Monday, September 19, 2011

Nature's beauty


To see a world in a grain of sand,
And a heaven in a wild flower ...

--Blake

That photograph of the Himalayas that I added to yesterday's posting keeps drawing me back. It reminds me of something that I'm apt to forget, sitting here at home -- how incredibly beautiful are the Himalayas, how overpowering their presence when they surround you.

This sensation of being overawed by natural beauty can be almost religious in its intensity. It's easy to understand how pagans, experiencing this ecstasy in the wilderness, were led to believe in great unseen gods living atop their mountains. Christian theologians suggest that the beauty of nature is a pale reflection of the beauty of God himself, our souls' foretaste of heaven.

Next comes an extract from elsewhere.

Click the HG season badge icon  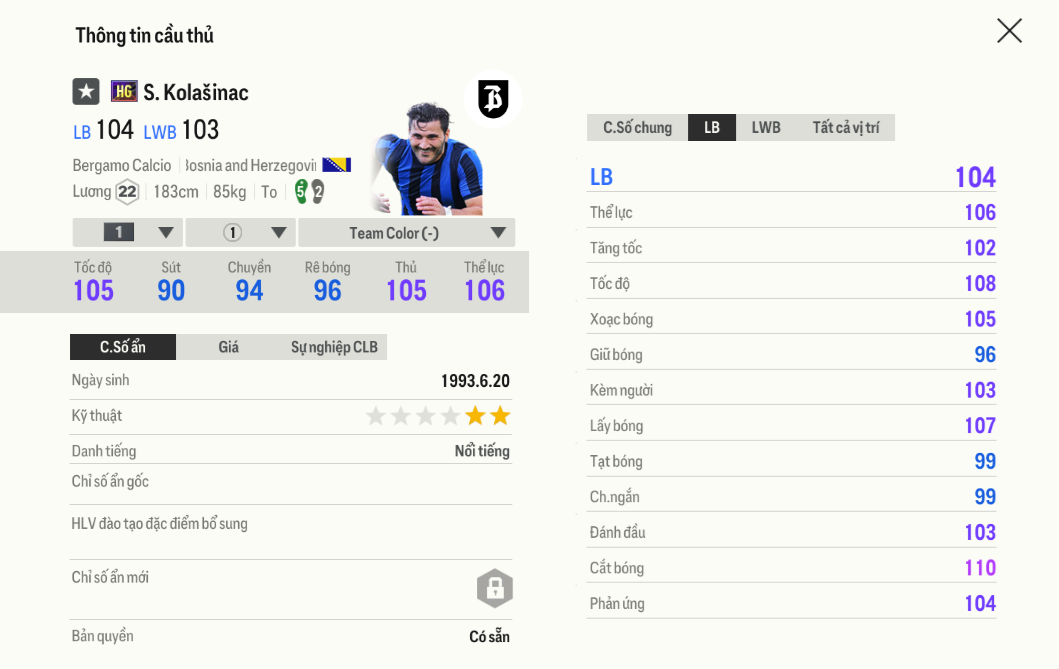124,92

And yet, when you try to analyze the experience, it tends to evaporate. What are these mountains? Just protuberances of the earth's crust, either uplifted by tectonic collisions, like the Himalayas, or by volcanic action, like Mt. Rainier -- protuberances covered by layers of water in its opaque, solid phase. Interesting scientifically, certainly, but why "beautiful"? Why "awe-inspiring"? Whence this feeling of being so moved, at times, that you feel almost heartbroken?

The beauty is not inherent in the mountains themselves, is it? It somehow exists within our brains. But our brains evolved through natural selection. What was the evolutionary value of developing a sense of beauty? Does aesthetic appreciation help us seek food or avoid danger? Does it help us attract mates and reproduce? Not so far as we can tell.

Some anthropologists have noted that we feel happiest either when we are in an enclosed "cozy" space, or when we are somewhere above our surroundings, some place with a great "view." These sensations, they suggest, may just be displacements of our evolved instincts to find a safe cave and to seek out a viewpoint where we could observe available game and threats from predators. But these familiar but mild sensations -- the comfort of a happy evening at home by the fire, the pleasure of a great view from your living room window -- aren't really what I'm talking about.

Some scientists say that our emotional response to various phenomena of nature --"beautiful!" "awe-inspiring!" -- may be nothing more than useless neurological artifacts left over from the evolution of other, more useful instincts -- perhaps the search for a cave and a view, discussed above, or perhaps qualities related to sexual attraction. They are thus "accidental" parts of our emotional equipment, misfirings of our neurological systems, enjoyable but meaningless from an evolutionary perspective. (Similarly, some scientists suggest that even our sensation of being conscious and self-aware is evolutionarily accidental and meaningless.)

We have no definitive answers. All we know is that beauty is indeed in the eye (brain!) of the beholder, but that we all seem wired to see beauty in similar phenomena -- in high snowy mountains, in wild places, in deep lakes, in waterfalls, in starry skies. It's a mystery, but a mystery that adds much to our human lives.